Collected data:
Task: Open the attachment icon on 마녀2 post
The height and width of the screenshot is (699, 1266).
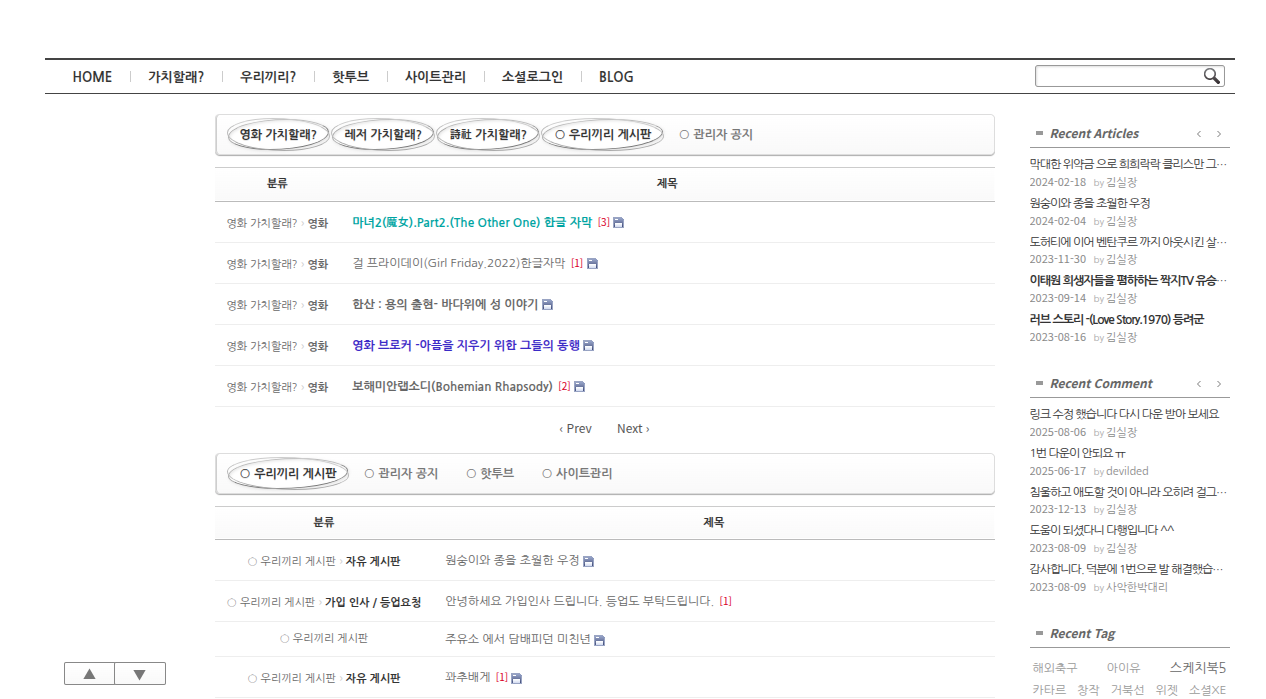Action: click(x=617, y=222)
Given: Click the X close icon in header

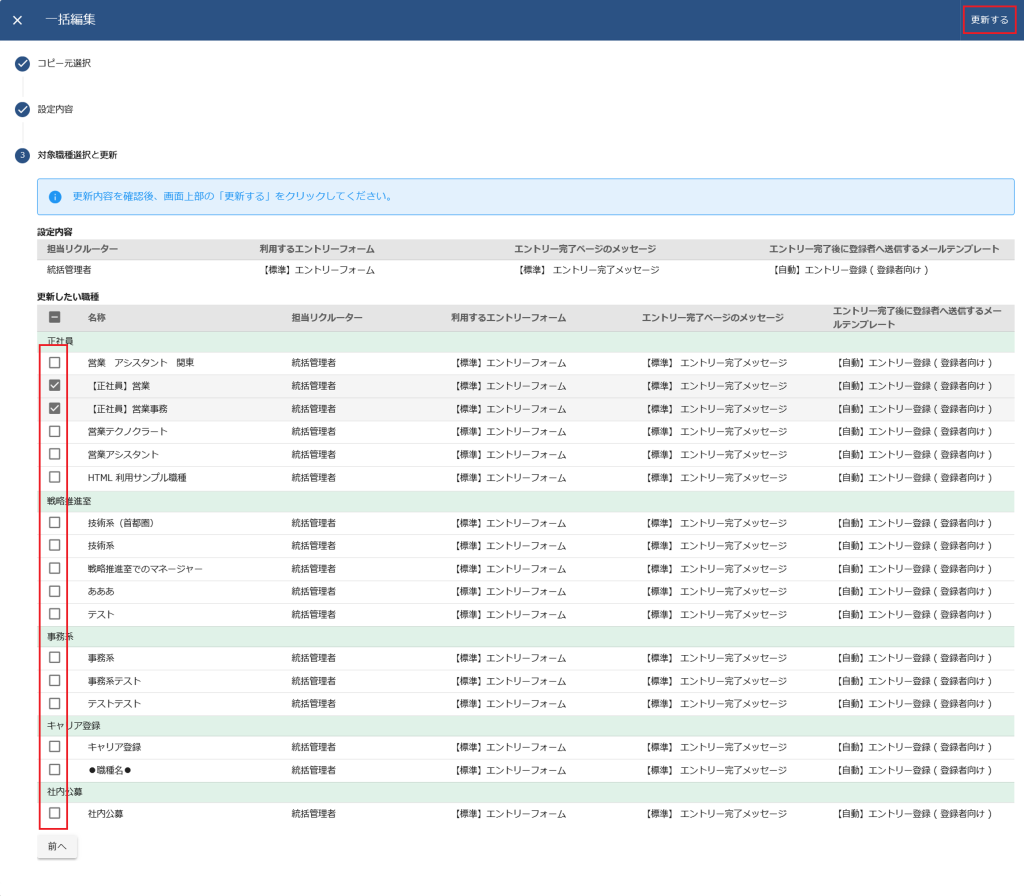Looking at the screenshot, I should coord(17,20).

● **DIRECTIVE**
Can you rewrite all of these rows with every "icon" swapped for "button" and nothing else changed? Omit the pictures from your version.

● **RESULT OF THIS TASK**
Task: Open the attachment button on 마녀2 post
The height and width of the screenshot is (699, 1266).
Action: click(x=617, y=222)
Given: Click the X close button in header

Looking at the screenshot, I should coord(17,20).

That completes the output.